Icariin Suppresses Osteoclastogenesis and Bone Resorption
Osteoclasts are multinucleated cells produced from the monocyte/macrophage lineage that are stimulated by two main factors: monocyte/macrophage colony-stimulating factor (M-CSF) and receptor activation of NF-B ligand (RANKL). M-CSF extends survival and encourages proliferative growth. Osteoblasts and stromal cells of the bone marrow are the main surface cells that express RANKL. The commitment of monocyte/macrophage cells to the osteoclast lineage and the activation of mature osteoblasts begin after the binding of RANKL and RANK, a transmembrane molecule on the surface of osteoclasts. 71 Proteolytic enzymes and hydrochloric acid are secreted by osteoclasts during the bone resorption, mineral dissolution, and bone degradation processes. Previous research has demonstrated that Herba epimedium flavonoids (HEF), which contain ICA, can decrease osteoclast proliferation and differentiation, induce apoptosis and cell cycle arrest, and inhibit bone resorption in order to modify the development and activity of osteoclasts. 72 To prevent osteopenia, ICA reduced the disordered metabolism of bone minerals and improved the stability of bone apatite. 52 Additionally, ICA reduced mature osteoclast function in a concentration-dependent manner, in part by preventing the development of the crucial F-actin ring for osteoclast function. 73 The results of an in vitro investigation utilizing osteoclast precursors, which showed a reduction in the number of TRAP-positive multinucleated cells after ICA treatment, validated the effects on suppressing osteoclastogenesis.36,73
By interacting with its cognate receptor RANK, RANKL controls the formation and activity of osteoclasts, and OPG blocks RANKL's effects by out-competing RANK. 71 As a result, OPG/RANKL ratios mean a lot in osteoclast differentiation regulation. Osteoclast differentiation is suppressed and vice versa when OPG/RANKL ratios are upregulated. OPG/RANKL ratios, which are lower in osteoporosis rats and are reversed by ICA treatment, have been shown to govern the differentiation of osteoclasts. 52 The TRAF6 signaling cascade, which is a crucial signaling adaptor molecule found in the progenitors of osteoclasts, also plays a significant role during the interaction of RANK and RANKL. 74 ICA downregulated RANKL-simulated TRAF6 expression and inhibited ERK and then decreased the expression of c-Fos and NFATc1, resulting in osteoclastogenesis and bone resorption quelled. 75 ICA was reported to prevent RANKL-induced osteoclastogenesis by suppressing nuclear factor-κB (NF-κB) and mitogen-activated protein kinase (MAPK). 73 What's more, the Wnt/β-catenin pathway is also implicated in how ICA prevents osteoclastogenesis. The Runx2 gene is activated by ICA through an upregulation of the Wnt/β-catenin pathway, preventing osteoclast differentiation. A treatment with ICA significantly raised the levels of Lrp6, β-catenin, and Runx2 expression while downregulating the levels of GSK-3 expression, according to Western blot and RT-qPCR results. GSK-3 phosphorylation is increased and β-catenin phosphorylation is inhibited when Wnt receptors Lrp5/6 are active. The Wnt/β-catenin pathway is then activated when the accumulating β-catenin is transported to the nucleus. As a result, Runx2 is turned on, enhancing osteoblast differentiation and proliferation while suppressing osteoclast differentiation and proliferation. 76 Most notably, some researchers contend that blocking bone resorption may be the primary reason for ICA to generate bone-protective benefits, 77 while most researchers believe that ICA can be exploited for an anabolic agent.

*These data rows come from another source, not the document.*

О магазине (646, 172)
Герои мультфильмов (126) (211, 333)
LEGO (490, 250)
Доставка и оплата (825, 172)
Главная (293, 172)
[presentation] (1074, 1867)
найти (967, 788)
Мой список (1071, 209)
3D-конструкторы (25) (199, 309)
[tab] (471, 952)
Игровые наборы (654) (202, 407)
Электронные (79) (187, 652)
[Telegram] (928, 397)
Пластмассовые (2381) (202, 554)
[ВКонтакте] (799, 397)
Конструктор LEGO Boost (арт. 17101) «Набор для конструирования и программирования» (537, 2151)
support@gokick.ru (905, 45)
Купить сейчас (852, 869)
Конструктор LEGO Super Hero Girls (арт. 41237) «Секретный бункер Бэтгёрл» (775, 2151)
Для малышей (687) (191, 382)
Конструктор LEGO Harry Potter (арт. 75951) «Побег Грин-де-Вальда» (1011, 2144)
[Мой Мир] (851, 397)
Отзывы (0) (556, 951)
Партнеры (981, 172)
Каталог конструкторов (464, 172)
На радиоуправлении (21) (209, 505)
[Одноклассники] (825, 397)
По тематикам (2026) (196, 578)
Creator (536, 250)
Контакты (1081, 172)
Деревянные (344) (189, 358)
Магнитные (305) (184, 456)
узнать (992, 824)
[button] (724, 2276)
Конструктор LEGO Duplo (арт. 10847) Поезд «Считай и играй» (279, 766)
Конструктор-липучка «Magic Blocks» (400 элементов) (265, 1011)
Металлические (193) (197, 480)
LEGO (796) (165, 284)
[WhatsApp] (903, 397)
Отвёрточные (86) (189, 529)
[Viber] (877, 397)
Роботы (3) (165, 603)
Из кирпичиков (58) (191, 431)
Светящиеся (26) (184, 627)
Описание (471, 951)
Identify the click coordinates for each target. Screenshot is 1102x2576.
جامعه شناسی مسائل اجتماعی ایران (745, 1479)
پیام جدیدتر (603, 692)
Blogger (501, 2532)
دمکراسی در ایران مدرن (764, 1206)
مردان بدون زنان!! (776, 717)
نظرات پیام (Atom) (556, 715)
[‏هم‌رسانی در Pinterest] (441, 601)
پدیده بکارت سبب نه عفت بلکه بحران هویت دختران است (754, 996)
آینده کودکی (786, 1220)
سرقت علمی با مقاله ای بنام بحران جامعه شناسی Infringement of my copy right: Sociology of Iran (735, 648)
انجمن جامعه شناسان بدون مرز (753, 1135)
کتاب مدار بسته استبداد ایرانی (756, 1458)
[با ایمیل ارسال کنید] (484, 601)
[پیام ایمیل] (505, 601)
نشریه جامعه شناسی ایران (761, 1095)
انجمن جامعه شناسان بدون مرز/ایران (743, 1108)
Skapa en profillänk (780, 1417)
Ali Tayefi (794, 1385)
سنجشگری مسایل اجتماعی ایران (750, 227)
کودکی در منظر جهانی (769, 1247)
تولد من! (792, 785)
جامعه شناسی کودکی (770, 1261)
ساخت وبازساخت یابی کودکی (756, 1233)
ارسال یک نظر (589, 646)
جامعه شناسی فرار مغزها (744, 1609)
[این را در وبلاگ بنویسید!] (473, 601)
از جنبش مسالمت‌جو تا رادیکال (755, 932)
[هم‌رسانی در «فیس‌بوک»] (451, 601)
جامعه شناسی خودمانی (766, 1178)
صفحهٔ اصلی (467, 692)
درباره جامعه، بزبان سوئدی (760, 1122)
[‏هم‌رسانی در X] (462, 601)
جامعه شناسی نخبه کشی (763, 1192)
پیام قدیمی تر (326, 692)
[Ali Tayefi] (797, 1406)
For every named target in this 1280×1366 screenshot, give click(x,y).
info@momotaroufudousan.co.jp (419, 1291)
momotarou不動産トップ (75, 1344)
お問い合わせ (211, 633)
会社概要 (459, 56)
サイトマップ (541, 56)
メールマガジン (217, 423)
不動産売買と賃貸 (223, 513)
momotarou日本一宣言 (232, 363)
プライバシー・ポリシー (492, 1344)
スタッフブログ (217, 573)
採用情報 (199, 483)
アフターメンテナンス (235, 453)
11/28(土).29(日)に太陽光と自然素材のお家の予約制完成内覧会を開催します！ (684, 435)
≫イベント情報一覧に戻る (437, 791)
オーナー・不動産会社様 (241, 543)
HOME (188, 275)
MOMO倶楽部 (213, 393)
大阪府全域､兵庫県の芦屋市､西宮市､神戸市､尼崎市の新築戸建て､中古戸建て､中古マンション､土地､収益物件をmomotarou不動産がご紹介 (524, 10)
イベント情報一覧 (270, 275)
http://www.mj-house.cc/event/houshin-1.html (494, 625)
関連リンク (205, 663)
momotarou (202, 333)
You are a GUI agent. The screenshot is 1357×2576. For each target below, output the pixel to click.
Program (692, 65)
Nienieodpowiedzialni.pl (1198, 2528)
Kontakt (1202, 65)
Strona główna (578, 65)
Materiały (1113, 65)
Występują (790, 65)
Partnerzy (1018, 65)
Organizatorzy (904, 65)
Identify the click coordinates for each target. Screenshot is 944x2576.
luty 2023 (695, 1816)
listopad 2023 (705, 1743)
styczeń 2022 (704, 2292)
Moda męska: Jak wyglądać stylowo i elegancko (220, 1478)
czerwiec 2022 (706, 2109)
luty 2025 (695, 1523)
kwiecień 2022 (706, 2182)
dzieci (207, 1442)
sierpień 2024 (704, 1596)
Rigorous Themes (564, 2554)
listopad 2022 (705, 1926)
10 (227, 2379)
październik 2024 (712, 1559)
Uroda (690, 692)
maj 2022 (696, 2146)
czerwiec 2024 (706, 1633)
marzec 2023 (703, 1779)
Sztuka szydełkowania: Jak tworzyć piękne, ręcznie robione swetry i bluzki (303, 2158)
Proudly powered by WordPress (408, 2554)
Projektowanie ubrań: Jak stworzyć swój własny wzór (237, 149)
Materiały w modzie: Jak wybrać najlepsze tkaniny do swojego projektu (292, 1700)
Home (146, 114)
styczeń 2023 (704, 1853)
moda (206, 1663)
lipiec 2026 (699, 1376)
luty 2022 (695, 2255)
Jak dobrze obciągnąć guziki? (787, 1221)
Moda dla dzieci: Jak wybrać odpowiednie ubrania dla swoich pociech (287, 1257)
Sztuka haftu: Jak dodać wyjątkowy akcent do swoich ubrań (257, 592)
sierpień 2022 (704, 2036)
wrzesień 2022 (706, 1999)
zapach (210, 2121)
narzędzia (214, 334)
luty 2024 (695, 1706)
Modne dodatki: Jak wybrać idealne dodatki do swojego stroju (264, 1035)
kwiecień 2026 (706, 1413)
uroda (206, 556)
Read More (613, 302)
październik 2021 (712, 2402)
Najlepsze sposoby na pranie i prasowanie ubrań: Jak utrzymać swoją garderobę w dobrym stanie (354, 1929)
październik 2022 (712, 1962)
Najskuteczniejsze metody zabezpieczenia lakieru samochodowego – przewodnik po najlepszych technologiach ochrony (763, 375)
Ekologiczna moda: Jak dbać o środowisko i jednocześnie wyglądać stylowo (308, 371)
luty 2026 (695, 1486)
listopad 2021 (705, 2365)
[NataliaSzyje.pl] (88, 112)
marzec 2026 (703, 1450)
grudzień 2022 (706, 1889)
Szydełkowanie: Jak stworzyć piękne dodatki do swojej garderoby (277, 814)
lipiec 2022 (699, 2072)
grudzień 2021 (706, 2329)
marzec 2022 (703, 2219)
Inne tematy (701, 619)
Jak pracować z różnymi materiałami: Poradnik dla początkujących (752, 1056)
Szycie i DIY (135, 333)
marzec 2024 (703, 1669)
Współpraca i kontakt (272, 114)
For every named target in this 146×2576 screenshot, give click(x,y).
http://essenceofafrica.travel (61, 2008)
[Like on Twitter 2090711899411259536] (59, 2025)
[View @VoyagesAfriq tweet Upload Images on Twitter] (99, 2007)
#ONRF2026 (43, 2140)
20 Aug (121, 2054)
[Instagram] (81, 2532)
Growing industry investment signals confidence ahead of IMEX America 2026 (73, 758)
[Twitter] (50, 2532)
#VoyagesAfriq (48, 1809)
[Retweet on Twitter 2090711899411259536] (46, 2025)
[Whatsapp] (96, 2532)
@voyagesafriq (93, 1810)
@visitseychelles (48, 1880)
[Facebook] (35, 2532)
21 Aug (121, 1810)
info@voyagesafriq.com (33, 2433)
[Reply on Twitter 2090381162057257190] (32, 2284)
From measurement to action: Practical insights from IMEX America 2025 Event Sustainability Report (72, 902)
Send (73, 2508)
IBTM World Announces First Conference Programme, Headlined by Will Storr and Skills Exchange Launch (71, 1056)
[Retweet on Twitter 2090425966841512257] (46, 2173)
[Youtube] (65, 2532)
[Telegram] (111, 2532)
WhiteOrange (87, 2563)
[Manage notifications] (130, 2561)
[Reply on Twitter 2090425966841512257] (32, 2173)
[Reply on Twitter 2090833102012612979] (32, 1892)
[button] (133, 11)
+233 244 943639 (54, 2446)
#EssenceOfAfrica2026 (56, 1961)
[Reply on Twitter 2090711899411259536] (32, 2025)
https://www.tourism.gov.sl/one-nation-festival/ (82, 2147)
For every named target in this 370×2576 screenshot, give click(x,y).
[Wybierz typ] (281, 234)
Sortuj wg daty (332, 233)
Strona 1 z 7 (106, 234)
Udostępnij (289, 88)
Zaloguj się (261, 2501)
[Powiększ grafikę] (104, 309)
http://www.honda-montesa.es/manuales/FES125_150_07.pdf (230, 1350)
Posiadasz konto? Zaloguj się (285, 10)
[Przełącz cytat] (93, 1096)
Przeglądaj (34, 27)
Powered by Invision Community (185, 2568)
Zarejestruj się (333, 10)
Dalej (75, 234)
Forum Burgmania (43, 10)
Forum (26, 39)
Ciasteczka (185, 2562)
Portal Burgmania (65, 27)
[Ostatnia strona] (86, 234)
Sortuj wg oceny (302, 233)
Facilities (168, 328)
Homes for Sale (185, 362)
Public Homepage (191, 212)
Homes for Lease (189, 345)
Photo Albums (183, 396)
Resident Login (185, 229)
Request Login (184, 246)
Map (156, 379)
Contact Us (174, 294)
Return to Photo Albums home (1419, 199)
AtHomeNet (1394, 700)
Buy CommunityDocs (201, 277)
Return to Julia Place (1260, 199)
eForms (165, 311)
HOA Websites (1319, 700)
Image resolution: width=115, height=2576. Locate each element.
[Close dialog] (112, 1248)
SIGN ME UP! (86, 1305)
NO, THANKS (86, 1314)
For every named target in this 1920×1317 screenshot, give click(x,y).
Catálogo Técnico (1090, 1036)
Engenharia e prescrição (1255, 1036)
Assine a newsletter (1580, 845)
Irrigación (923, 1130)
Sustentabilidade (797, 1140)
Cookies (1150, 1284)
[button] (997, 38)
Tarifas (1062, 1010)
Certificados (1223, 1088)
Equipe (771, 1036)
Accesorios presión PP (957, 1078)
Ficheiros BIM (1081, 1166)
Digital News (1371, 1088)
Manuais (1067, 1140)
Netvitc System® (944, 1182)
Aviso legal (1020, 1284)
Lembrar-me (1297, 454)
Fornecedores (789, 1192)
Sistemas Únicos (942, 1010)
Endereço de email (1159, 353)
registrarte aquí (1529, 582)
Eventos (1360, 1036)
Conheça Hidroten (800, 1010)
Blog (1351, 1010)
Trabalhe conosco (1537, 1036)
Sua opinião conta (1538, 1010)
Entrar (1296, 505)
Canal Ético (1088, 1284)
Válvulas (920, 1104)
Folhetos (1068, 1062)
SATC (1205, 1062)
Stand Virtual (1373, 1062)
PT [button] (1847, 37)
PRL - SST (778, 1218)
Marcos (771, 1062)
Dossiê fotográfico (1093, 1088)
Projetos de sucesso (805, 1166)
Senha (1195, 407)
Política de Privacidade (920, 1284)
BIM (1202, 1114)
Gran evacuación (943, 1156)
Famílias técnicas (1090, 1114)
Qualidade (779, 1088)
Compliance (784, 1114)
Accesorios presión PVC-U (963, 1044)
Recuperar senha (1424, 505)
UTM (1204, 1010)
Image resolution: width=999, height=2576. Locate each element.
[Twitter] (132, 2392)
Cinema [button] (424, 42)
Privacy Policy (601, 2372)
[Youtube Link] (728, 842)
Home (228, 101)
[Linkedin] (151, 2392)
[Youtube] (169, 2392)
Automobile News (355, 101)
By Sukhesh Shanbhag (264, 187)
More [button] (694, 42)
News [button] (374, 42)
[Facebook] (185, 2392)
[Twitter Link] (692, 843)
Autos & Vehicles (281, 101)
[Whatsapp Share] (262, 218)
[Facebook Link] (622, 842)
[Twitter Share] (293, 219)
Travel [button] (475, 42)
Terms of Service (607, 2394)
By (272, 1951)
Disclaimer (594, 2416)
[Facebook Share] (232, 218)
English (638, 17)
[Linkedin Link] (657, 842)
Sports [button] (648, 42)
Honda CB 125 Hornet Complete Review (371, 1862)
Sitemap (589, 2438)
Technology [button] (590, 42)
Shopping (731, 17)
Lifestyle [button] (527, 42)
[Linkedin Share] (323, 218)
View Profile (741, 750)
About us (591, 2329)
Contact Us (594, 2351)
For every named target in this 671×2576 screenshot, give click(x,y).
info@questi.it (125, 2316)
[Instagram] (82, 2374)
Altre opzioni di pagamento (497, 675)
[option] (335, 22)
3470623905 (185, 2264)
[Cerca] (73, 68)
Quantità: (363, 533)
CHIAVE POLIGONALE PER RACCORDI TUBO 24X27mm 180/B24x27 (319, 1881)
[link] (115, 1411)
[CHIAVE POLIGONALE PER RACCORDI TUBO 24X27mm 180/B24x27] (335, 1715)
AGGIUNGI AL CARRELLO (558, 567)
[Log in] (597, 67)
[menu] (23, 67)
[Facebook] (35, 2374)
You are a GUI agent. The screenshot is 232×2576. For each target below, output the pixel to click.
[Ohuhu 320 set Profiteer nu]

Glucocorticoid-induced osteoporosis (GIOP) is a prevalent type of secondary osteoporosis brought on by prolonged systemic glucocorticoid use. In addition to increasing morbidity and mortality, glucocorticoids also impair bone production, speed up bone loss, and promote bone resorption. 78 The previous work demonstrated that ICA preserved osteocyte viability to control bone remodeling and offered preliminary evidence that ICA could treat osteoporosis brought on by glucocorticoids. 23 But more recently, it was discovered that administration of ICA treated the imbalance in calcium homeostasis and bone resorption brought on by dexamethasone (DXM), increased serum alkaline phosphatase, tartrate-resistant acid phosphatase, osteocalcin, and deoxypyridinoline, suppressed the expression of cathepsin K, and prevented the downregulation of microRNA (miR)-186 brought on by DXM. Additionally, miR-186 inhibits osteoclasts’ production of cathepsin K, a key collagenase involved in the destruction of bone matrix. Together, ICA and GIOP prevent bone loss through cathepsin K inhibition and miR-186 activation. 53
Icariin Regulates Migration, Proliferation, and Differentiation of Mesenchymal Stem Cells
From a variety of tissues, including bone marrow, adipose tissue, umbilical cord, peripheral blood, and placenta, mesenchymal stem cells (MSCs) can be isolated.79‐83 MSCs are thought of as multi-lineage differentiation potential cells with the ability to differentiate into a variety of cells, such as adipocytes, osteoblasts, and chondrocytes, among others. Cytokines such as peroxisome proliferator-activated receptor gamma (PPARγ), CCAAT/enhancer binding protein alpha (C/EBPα), Runt-related transcription factor 2 (Runx2), and Osterix influence the way MSCs differentiate into osteoblasts or adipocytes. The promotion of adipogenic differentiation is carried out by PPARγ and C/EBPα, whereas the promotion of osteogenic differentiation is carried out by Runx2 and Osterix. 84 Numerous disorders stem from MSCs’ disordered differentiation, and a lack of osteoblastogenesis or an excess of adipogenesis from MSCs results in a number of bone ailments like osteoporosis. 85 These suggest that MSCs are a potentially effective osteoporosis treatment. Naturally, it is also the focus of contemporary study. The following are three ways that ICA can act as a regulator for mesenchymal stem cells throughout their migration, proliferation, and differentiation (Figure 4).

Schematic presentation of the mechanisms of icariin regulating migration, proliferation, and differentiation of mesenchymal stem cells (MSCs). Created with BioRender.com.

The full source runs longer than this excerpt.